My thoughts have been on marriage quite a bit lately. And no, not just because I just got married! Besides helping Josh teach sex ed for his gym class (he took the guys, I took the girls) last week, I’ve been leading a series of discussion at ISCF that I’ve entitled “Love and Such.”
To prep for this series I’ve been reading a book called Soul Virgins. This book reminded me of something I read when I was fresh out of high school in another book, Sex is Not the Problem, Lust Is: sexuality is good and God given. So often in Christian circles I find that we repress the idea of sexuality and just say “don’t have sex, it’s dirty until you’re married”, if we even say that much. And yet God created us as sexual beings, which includes gender and emotions and feeling and passion. This is good!
The difficult part is figuring out what God’s desire is for those who are still single, especially high school students who have so many hormones swirling around and yet are so far away from marriage it would seem. (And these are the people I find myself talking to each week.)
I don’t have a complete answer but I believe at least part of the answer is about perspective.
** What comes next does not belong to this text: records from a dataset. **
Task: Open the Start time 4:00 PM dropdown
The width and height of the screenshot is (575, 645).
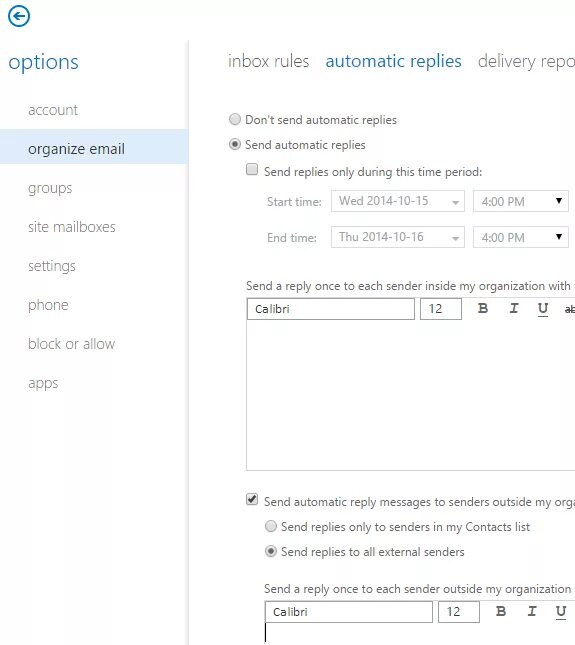Action: click(x=521, y=201)
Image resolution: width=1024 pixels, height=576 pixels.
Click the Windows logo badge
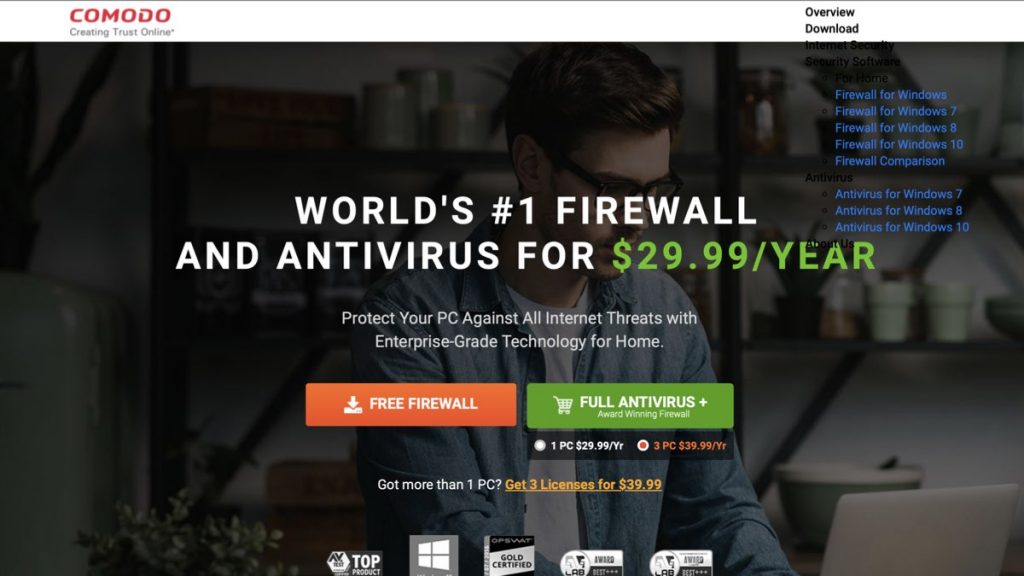click(x=434, y=555)
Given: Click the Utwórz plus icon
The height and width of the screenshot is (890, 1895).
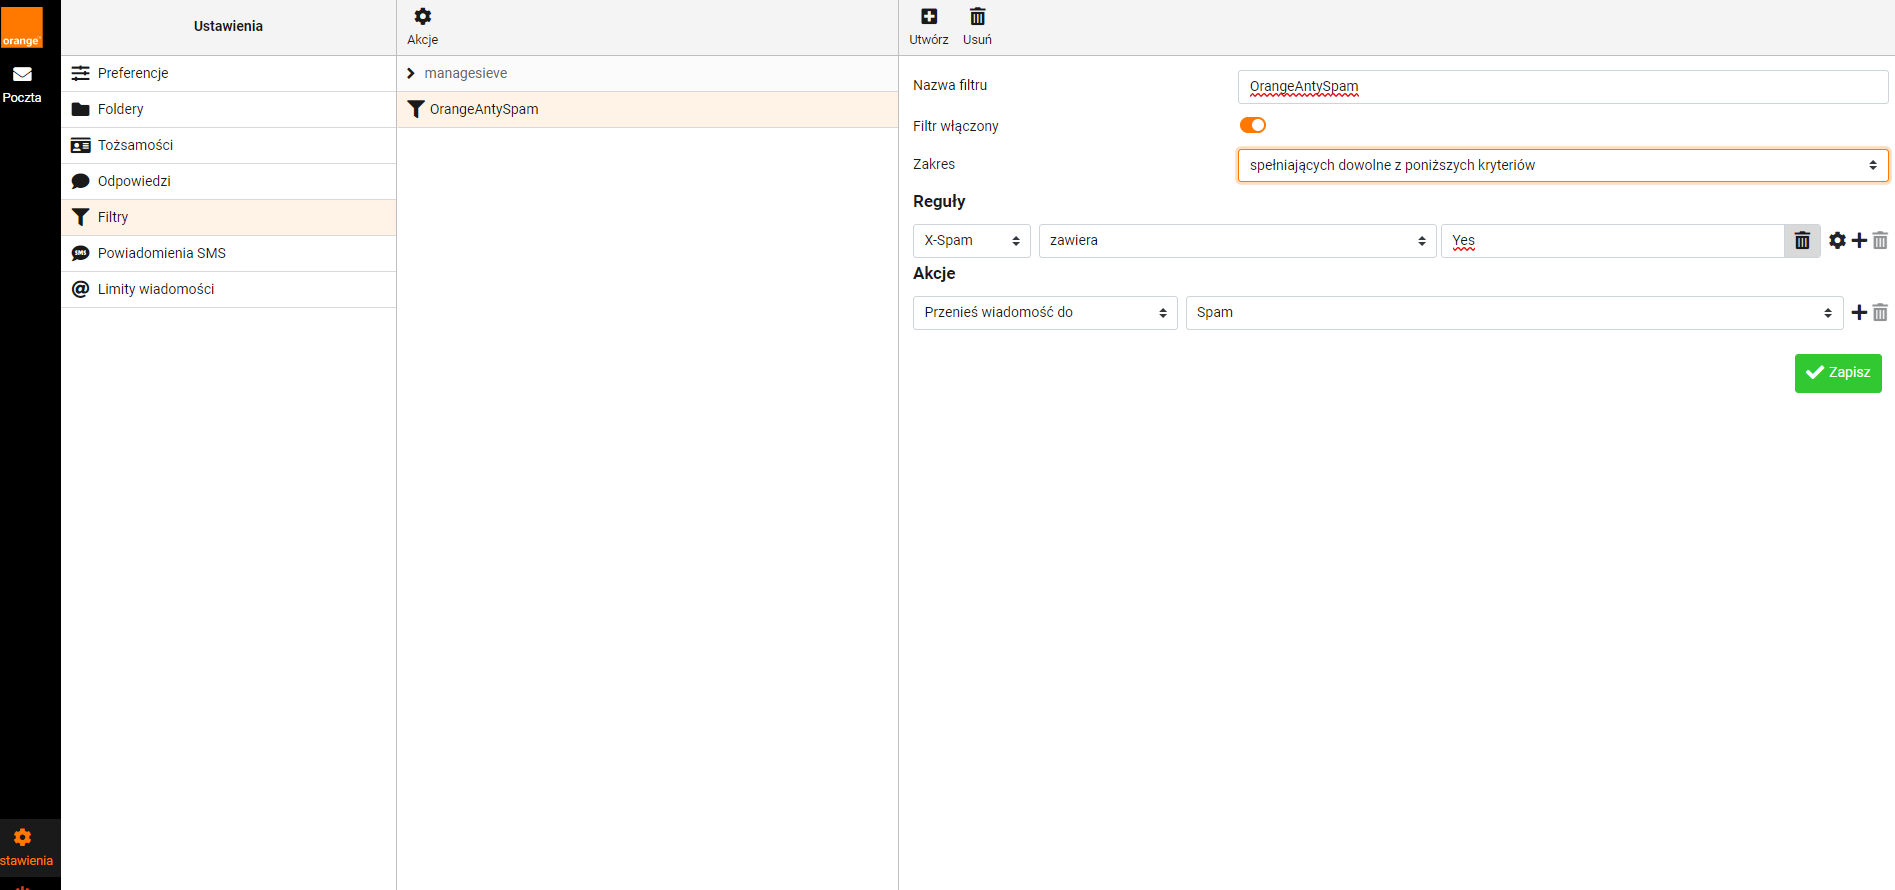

And that’s where marriage comes in. What we believe about marriage will affect what we think of sexuality.
I believe marriage is about becoming one in every way (which includes physically). In this context there is commitment beyond “I’ll give 50% and you give 50% and as long as I still love you and feel loved we can be together.” It is more than just seeing the cute guy/girl and hooking up. This is a deep and intimate connection where two lives intersect: financially, socially, emotionally, physically, spiritually. In this case physical connection is a bond and a pleasure connected to the entire relationship of the couple.
I also believe marriage has more meaning than two people who love each other spending life together. It’s a picture of an even deeper and more intimate relationship: Jesus and His bride – the church, which is all Christians everywhere. As such, it should reflect how Jesus gave so much for the church and how we are called to give much in return.
Now, it seems to me that God holds marriage as something that is excellent, good and beautiful. It also seems to me that He considers it very important that something as intimate and deep as sex be kept for that intimate relationship. You see, I don’t think He wants it that way because He is no fun and doesn’t understand how humans function. I think He wants it that way because He knows that is the best way to have the best sex life ever.
As a single that fact encouraged me to be sexually pure. Things like statistics of STI’s and pregnancies were not enough. Nor was hearing of emotional consequences. It was knowing there was something good ahead that gave me motivation to strive to be pure physically, emotionally and mentally. I didn’t pass through my single years completely unscathed but what a joy to give my husband my first kiss, and myself.
So, you can keep praying for me as I keep thinking, studying and talking to teens about this topic, which really affects all of life, and also as I learn how to live it out in my marriage as well.